Restitution de droits d'enregistrement en cas de revente dans les deux ans

Les droits d’enregistrements payés à l’administration fiscale ne donnent lieu à restitution que dans certains cas limitativement énumérés dans le Code des droits d’enregistrement.

 

Revente dans les deux ans

Si l'acquéreur d'un immeuble qui a payé le taux plein le revend endéans le délai de deux ans qui suit son acquisition, il peut également demander une restitution des droits d'enregistrement et récupérer 36 % à Bruxelles des droits qu'il a payés lors de son acquisition.

Requête en restitution

La restitution des droits n'est pas automatique : il faut la demander ! La loi fiscale prévoit une prescription de deux ans pour toute demande en restitution. Ce délai est calculé à partir de la date de la notification du revenu cadastral ou de la date de l'acte de revente. La procédure est simple : il faut introduire une requête auprès de l'administration, mais pour plus de facilité, on s'adresse généralement à son Notaire. Cela fait partie des compétences du notaire, mais il ne faut pas oublier de le prévenir de la notification du revenu cadastral. Il ne la connaît pas et s'il n'est pas avisé par son client, la date fatidique pourrait être dépassée. Si la procédure suit son cours, le droit sera restitué mais après de nombreux mois d'attente. L'administration perçoit à la vitesse du lièvre, mais elle se mue en tortue lors de la restitution.

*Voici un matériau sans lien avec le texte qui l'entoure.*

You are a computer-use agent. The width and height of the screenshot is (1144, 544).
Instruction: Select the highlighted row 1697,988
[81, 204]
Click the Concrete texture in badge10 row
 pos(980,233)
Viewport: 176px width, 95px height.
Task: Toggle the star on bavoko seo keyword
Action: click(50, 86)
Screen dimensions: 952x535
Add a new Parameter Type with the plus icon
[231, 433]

  • Si, pour une raison quelconque, la vente devait être annulée par une décision judiciaire, le droit perçu sera restitué intégralement par l'administration fiscale.
  • Si par contre la convention de vente devait être résolue ou résiliée par décision judiciaire suite à la défaillance d’une des parties, les droits d’enregistrement perçus seront restitués à condition que la procédure judiciaire ait été intentée dans l’année qui suit la signature du compromis de vente. Par exemple, un compromis a été signé, et au bout du délai fiscal de quatre mois le vendeur ne donne plus de nouvelles à l'acquéreur. Ce dernier aura l'obligation de faire enregistrer son compromis avant l'expiration du délai fiscal. S'il s'avérait que le vendeur ne pouvait plus vendre (par exemple parce qu'une saisie était en cours ou parce qu'un autre compromis avait déjà été signé), l'acquéreur pourrait obtenir un jugement prononçant la résolution de la vente et récupérer intégralement les droits d'enregistrement versés. Attention, il est primordial de consulter son notaire ou un avocat spécialisé en la matière avant d’introduire une procédure en résolution ou résiliation judiciaire car la manière dont elle doit être introduite est très importante.

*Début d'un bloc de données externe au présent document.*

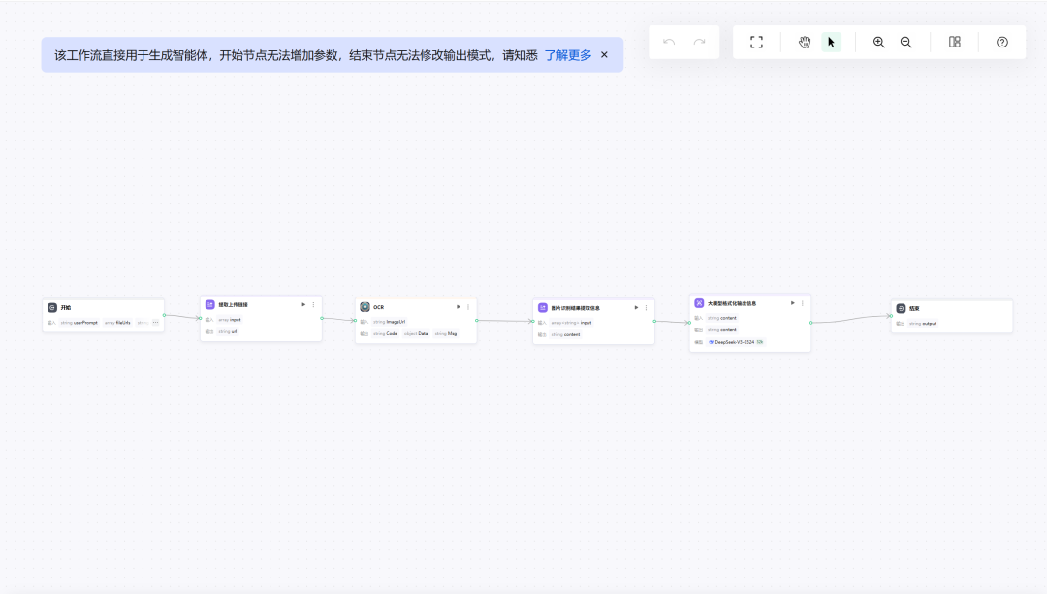Select the hand pan tool
The image size is (1047, 594).
tap(805, 42)
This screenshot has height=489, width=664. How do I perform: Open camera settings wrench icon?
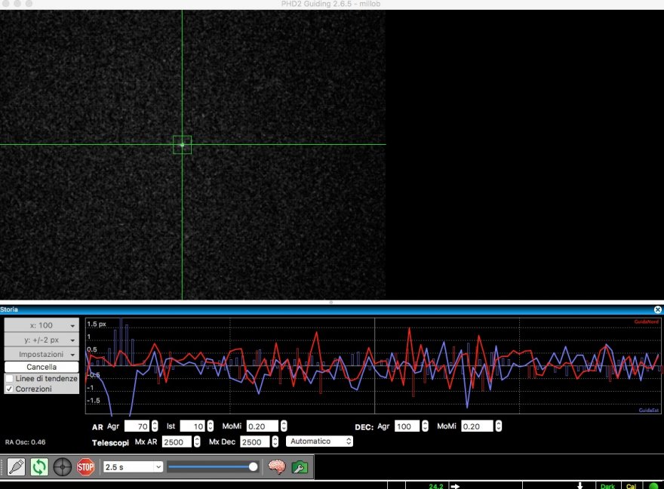(300, 467)
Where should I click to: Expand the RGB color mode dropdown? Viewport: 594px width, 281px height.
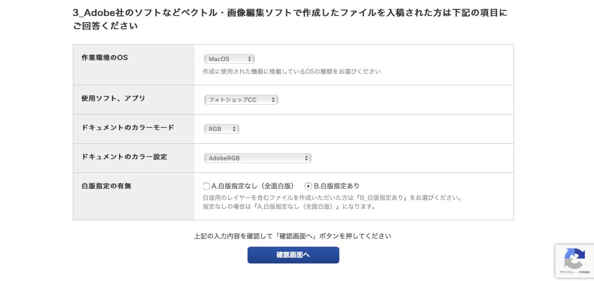tap(221, 129)
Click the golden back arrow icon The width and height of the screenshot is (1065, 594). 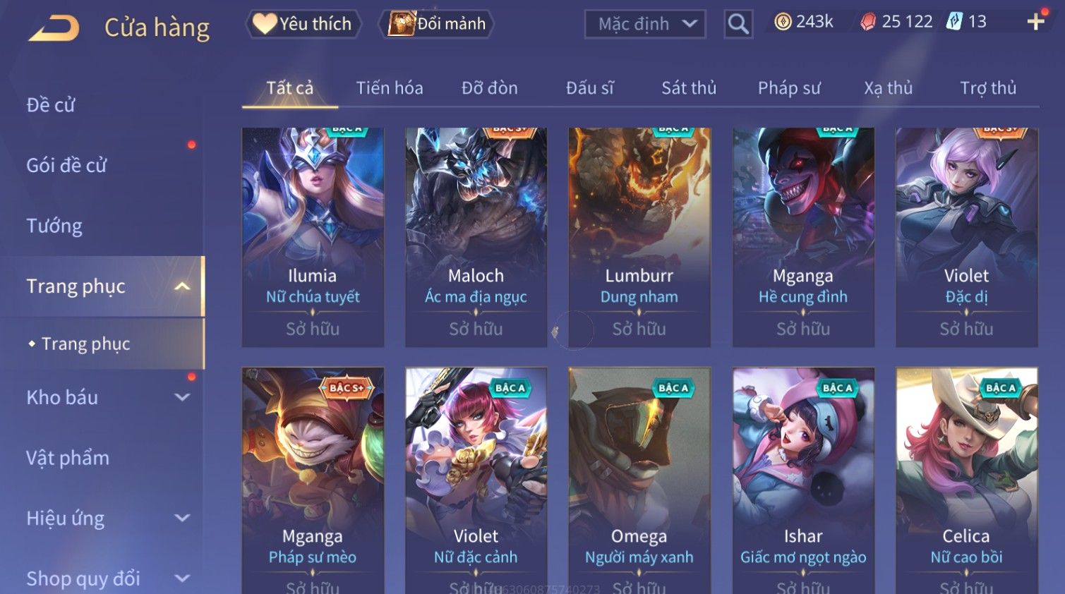tap(54, 28)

Cette information ne concerne que le droit d'enregistrement et non la TVA qui serait payée sur les constructions dans le cadre de l’acquisition d’un bâtiment nouvellement construit ou en construction. Il faut rappeler que, dans certains cas, le vendeur, même non professionnel de l'immobilier, peut revendre un immeuble neuf sous le régime de la TVA, afin de récupérer la taxe qu'il a payée lors de son acquisition.